(Records from a data source)
<<<<
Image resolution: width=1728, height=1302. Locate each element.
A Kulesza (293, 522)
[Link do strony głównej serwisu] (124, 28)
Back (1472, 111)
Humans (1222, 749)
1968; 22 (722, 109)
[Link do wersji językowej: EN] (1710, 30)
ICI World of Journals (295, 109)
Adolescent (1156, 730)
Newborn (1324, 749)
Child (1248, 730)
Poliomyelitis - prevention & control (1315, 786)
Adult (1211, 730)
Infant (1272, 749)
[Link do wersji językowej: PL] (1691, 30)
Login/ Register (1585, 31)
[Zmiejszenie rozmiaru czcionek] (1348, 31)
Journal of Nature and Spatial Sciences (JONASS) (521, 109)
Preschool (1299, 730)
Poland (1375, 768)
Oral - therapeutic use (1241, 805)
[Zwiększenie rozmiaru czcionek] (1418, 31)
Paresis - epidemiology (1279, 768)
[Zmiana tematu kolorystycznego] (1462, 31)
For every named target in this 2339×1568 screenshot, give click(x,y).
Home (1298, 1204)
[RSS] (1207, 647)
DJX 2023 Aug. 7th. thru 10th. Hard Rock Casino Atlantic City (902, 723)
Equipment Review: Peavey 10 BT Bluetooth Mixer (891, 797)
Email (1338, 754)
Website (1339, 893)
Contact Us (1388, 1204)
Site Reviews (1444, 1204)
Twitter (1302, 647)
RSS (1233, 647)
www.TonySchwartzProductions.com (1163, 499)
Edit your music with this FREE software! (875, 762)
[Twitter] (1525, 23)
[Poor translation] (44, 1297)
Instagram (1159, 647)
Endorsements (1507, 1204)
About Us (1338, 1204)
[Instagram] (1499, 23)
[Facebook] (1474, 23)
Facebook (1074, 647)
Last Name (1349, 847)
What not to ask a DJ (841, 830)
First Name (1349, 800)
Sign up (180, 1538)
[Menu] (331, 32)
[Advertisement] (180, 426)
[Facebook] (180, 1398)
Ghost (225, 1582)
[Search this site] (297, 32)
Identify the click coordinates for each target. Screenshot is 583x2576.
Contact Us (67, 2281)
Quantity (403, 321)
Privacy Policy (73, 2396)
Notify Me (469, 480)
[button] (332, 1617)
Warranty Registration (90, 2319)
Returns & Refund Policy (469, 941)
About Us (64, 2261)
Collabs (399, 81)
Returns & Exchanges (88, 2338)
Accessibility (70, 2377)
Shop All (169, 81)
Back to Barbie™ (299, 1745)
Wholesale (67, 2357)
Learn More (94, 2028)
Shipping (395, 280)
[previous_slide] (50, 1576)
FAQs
>>>>
_TASK OBJECTIVE_
Word for word, copy out all the data given above.

_RESPONSE TO THIS TASK_
Image resolution: width=1728, height=1302. Locate each element.
A Kulesza (293, 522)
[Link do strony głównej serwisu] (124, 28)
Back (1472, 111)
Humans (1222, 749)
1968; 22 (722, 109)
[Link do wersji językowej: EN] (1710, 30)
ICI World of Journals (295, 109)
Adolescent (1156, 730)
Newborn (1324, 749)
Child (1248, 730)
Poliomyelitis - prevention & control (1315, 786)
Adult (1211, 730)
Infant (1272, 749)
[Link do wersji językowej: PL] (1691, 30)
Login/ Register (1585, 31)
[Zmiejszenie rozmiaru czcionek] (1348, 31)
Journal of Nature and Spatial Sciences (JONASS) (521, 109)
Preschool (1299, 730)
Poland (1375, 768)
Oral - therapeutic use (1241, 805)
[Zwiększenie rozmiaru czcionek] (1418, 31)
Paresis - epidemiology (1279, 768)
[Zmiana tematu kolorystycznego] (1462, 31)
For every named target in this 2339×1568 screenshot, give click(x,y).
Home (1298, 1204)
[RSS] (1207, 647)
DJX 2023 Aug. 7th. thru 10th. Hard Rock Casino Atlantic City (902, 723)
Equipment Review: Peavey 10 BT Bluetooth Mixer (891, 797)
Email (1338, 754)
Website (1339, 893)
Contact Us (1388, 1204)
Site Reviews (1444, 1204)
Twitter (1302, 647)
RSS (1233, 647)
www.TonySchwartzProductions.com (1163, 499)
Edit your music with this FREE software! (875, 762)
[Twitter] (1525, 23)
[Poor translation] (44, 1297)
Instagram (1159, 647)
Endorsements (1507, 1204)
About Us (1338, 1204)
[Instagram] (1499, 23)
[Facebook] (1474, 23)
Facebook (1074, 647)
Last Name (1349, 847)
What not to ask a DJ (841, 830)
First Name (1349, 800)
Sign up (180, 1538)
[Menu] (331, 32)
[Advertisement] (180, 426)
[Facebook] (180, 1398)
Ghost (225, 1582)
[Search this site] (297, 32)
Identify the click coordinates for each target. Screenshot is 583x2576.
Contact Us (67, 2281)
Quantity (403, 321)
Privacy Policy (73, 2396)
Notify Me (469, 480)
[button] (332, 1617)
Warranty Registration (90, 2319)
Returns & Refund Policy (469, 941)
About Us (64, 2261)
Collabs (399, 81)
Returns & Exchanges (88, 2338)
Accessibility (70, 2377)
Shop All (169, 81)
Back to Barbie™ (299, 1745)
Wholesale (67, 2357)
Learn More (94, 2028)
Shipping (395, 280)
[previous_slide] (50, 1576)
FAQs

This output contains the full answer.